*Исходный текст*.
::::::

В моих папках несколько сот публикаций о роке. Остановлюсь на одной из них, претендующей на теоретическую углубленность. И, следуя призыву А. Троицкого, попытаюсь говорить спокойно.

В журнале «Знание — сила» (1987. № 3. С. 54—64) появилась весьма любопытная статья И. Смирнова «Фольклор новый и старый». Уже само название, особенно если учесть, что в статье идет речь о роке и фольклоре, вызывает недоумение. Из него вытекает, что рок и является «новым фольклором». Оставим за автором право высказывать парадоксальные суждения и не будем спорить. Но фольклор — прежде всего традиция. Традиция предполагает преемственность. Когда же «новое» уже в названии стоит впереди «старого», это предполагает отрицание старого, его разрушение. Сама структура названия «Фольклор новый и старый» последнему слову придает оттенок пренебрежительности и значение устаревший.

::::::

*Материал*.

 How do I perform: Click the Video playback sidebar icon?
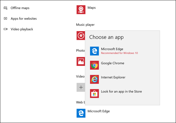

::::::

*Задания*.
a) Перечислите всех людей и все издания (журналы и статьи), которые названы по имени в тексте о роке и фольклоре.
b) Процитируйте из текста о роке и фольклоре отрывок от «В моих папках» до «и значение устаревший.» включительно.
c) Перескажите в виде списка абзац текста о роке и фольклоре, начинающийся словами «В журнале «Знание — сила»», сохранив его основные факты.

*Ответы*.
a)
- А. Троицкий
- И. Смирнов
- журнал «Знание — сила»
- статья «Фольклор новый и старый»

b)
В моих папках несколько сот публикаций о роке. Остановлюсь на одной из них, претендующей на теоретическую углубленность. И, следуя призыву А. Троицкого, попытаюсь говорить спокойно.

В журнале «Знание — сила» (1987. № 3. С. 54—64) появилась весьма любопытная статья И. Смирнова «Фольклор новый и старый». Уже само название, особенно если учесть, что в статье идет речь о роке и фольклоре, вызывает недоумение. Из него вытекает, что рок и является «новым фольклором». Оставим за автором право высказывать парадоксальные суждения и не будем спорить. Но фольклор — прежде всего традиция. Традиция предполагает преемственность. Когда же «новое» уже в названии стоит впереди «старого», это предполагает отрицание старого, его разрушение. Сама структура названия «Фольклор новый и старый» последнему слову придает оттенок пренебрежительности и значение устаревший.

c)
- В журнале «Знание — сила» (1987, № 3, с. 54—64) вышла статья И. Смирнова «Фольклор новый и старый» о роке и фольклоре.
- Уже название статьи вызывает недоумение: из него следует, что рок и есть «новый фольклор».
- Право автора статьи на парадоксальные суждения не оспаривается.
- Фольклор — прежде всего традиция, а традиция предполагает преемственность.
- Если «новое» стоит впереди «старого», это предполагает отрицание и разрушение старого.
- Структура названия придает слову «старый» оттенок пренебрежительности и значение «устаревший».